## [Your objective]
Begin with the first line of the entries below. Copy each line exactly, stopping after the one that contains "Under Construction (288, 1251)".

## [Records provided]
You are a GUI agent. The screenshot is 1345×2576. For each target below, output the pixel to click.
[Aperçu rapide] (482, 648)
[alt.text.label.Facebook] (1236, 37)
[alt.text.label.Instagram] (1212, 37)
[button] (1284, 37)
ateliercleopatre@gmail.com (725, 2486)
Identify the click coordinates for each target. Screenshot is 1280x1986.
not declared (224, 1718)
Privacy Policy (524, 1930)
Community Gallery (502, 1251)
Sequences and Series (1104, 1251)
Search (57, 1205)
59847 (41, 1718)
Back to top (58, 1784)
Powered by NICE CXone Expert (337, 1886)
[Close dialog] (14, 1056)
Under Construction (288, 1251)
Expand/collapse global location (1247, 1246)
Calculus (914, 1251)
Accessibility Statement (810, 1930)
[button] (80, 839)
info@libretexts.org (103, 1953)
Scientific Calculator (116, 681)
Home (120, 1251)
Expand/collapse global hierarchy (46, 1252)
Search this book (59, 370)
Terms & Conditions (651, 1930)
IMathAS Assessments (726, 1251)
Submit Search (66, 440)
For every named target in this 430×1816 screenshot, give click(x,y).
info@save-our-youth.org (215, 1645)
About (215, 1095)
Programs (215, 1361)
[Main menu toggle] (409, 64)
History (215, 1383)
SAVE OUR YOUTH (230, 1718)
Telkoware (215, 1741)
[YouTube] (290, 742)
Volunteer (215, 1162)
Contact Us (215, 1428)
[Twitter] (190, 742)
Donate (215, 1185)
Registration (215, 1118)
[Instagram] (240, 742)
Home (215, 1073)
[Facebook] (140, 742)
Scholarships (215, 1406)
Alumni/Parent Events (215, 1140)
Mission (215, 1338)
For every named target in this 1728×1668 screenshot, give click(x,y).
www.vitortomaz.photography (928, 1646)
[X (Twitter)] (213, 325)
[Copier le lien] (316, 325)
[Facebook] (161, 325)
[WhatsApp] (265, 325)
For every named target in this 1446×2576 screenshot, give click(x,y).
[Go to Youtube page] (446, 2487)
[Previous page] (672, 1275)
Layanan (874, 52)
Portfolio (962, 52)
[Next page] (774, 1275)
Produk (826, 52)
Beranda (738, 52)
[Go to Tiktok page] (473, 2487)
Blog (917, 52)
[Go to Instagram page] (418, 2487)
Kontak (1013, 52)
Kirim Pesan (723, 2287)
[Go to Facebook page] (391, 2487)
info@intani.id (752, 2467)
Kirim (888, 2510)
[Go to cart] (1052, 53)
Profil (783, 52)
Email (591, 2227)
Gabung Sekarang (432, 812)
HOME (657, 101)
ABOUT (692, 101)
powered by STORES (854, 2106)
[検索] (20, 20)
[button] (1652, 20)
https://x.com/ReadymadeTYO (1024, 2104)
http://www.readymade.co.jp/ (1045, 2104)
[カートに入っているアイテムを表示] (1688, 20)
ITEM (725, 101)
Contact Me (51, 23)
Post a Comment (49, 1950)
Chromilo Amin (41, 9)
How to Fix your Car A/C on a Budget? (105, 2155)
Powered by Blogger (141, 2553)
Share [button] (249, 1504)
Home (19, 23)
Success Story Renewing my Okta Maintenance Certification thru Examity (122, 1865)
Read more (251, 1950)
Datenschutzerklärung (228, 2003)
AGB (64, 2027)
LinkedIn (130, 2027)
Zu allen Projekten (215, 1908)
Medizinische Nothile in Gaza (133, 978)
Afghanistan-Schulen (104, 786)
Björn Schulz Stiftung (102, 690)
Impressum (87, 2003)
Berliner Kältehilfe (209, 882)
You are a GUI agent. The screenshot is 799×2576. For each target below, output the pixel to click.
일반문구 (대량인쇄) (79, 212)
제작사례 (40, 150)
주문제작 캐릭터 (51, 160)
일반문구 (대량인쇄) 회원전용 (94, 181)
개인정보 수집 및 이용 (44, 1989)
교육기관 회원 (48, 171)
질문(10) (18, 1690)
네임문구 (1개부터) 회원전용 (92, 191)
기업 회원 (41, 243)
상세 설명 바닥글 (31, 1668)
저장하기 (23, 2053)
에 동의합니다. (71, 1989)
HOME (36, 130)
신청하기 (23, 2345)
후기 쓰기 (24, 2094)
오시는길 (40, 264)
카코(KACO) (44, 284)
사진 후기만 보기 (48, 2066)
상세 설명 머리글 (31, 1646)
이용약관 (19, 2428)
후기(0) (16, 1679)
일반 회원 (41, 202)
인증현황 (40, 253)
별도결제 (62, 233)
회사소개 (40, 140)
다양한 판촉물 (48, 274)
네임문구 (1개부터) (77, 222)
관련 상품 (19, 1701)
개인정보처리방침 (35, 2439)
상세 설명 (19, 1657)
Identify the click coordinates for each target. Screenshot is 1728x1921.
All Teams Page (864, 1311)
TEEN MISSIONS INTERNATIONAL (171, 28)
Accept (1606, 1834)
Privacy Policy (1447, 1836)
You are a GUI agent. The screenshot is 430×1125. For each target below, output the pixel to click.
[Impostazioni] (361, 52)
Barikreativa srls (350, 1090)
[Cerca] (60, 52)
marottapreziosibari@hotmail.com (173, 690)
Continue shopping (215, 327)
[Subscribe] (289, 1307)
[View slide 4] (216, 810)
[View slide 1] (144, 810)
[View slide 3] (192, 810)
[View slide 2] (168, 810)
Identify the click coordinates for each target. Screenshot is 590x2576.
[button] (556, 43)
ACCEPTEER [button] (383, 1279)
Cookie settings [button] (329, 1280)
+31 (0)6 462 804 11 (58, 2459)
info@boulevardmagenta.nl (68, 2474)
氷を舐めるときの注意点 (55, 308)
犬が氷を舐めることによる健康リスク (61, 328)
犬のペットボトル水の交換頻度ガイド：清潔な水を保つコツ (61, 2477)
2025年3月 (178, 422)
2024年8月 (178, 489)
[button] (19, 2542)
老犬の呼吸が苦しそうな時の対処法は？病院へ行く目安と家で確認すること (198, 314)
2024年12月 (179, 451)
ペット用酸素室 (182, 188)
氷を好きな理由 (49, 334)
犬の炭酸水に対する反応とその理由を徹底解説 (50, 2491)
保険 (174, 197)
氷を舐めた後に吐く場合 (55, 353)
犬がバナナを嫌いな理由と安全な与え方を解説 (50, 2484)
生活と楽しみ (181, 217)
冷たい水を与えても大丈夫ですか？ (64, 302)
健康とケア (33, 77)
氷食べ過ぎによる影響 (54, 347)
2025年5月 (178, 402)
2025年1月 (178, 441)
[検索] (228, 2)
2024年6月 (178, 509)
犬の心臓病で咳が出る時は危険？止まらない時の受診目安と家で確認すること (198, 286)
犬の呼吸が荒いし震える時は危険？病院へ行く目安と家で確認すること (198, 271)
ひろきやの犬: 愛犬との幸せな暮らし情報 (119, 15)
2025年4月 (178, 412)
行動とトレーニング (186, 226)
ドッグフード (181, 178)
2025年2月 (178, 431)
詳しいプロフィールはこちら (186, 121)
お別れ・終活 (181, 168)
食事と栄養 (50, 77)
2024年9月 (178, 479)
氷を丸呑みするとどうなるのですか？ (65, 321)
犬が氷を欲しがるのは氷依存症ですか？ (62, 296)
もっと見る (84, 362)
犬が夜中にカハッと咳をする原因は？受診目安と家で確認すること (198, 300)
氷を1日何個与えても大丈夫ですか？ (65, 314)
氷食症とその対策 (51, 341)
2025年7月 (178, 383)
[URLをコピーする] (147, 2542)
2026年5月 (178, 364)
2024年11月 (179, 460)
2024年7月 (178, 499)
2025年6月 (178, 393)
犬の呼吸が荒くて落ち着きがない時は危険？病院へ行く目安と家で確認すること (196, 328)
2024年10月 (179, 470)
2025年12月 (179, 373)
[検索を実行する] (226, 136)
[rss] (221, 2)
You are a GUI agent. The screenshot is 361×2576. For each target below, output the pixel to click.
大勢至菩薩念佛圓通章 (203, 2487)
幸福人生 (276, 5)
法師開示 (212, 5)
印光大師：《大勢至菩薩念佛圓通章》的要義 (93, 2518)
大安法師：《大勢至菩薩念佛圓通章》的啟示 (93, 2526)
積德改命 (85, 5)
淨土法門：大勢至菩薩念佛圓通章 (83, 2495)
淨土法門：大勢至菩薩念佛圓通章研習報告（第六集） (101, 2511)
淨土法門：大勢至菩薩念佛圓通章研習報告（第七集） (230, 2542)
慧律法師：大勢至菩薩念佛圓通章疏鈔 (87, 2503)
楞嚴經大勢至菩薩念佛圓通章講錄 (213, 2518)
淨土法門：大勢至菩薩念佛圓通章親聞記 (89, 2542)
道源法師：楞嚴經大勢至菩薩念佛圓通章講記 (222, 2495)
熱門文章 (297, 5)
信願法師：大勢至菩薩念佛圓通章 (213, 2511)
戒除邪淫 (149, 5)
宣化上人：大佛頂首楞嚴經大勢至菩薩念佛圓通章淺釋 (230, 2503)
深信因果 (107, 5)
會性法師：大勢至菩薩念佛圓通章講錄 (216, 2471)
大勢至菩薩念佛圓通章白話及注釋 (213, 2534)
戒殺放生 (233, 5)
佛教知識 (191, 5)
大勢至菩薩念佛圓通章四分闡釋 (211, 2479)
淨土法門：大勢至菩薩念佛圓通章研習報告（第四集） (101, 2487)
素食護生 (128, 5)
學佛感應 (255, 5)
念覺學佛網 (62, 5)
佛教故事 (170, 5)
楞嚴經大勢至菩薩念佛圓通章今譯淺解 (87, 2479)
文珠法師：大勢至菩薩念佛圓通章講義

## [Written response]
You are a GUI agent. The screenshot is 1345×2576. For each target below, output the pixel to click.
[Aperçu rapide] (482, 648)
[alt.text.label.Facebook] (1236, 37)
[alt.text.label.Instagram] (1212, 37)
[button] (1284, 37)
ateliercleopatre@gmail.com (725, 2486)
Identify the click coordinates for each target. Screenshot is 1280x1986.
not declared (224, 1718)
Privacy Policy (524, 1930)
Community Gallery (502, 1251)
Sequences and Series (1104, 1251)
Search (57, 1205)
59847 (41, 1718)
Back to top (58, 1784)
Powered by NICE CXone Expert (337, 1886)
[Close dialog] (14, 1056)
Under Construction (288, 1251)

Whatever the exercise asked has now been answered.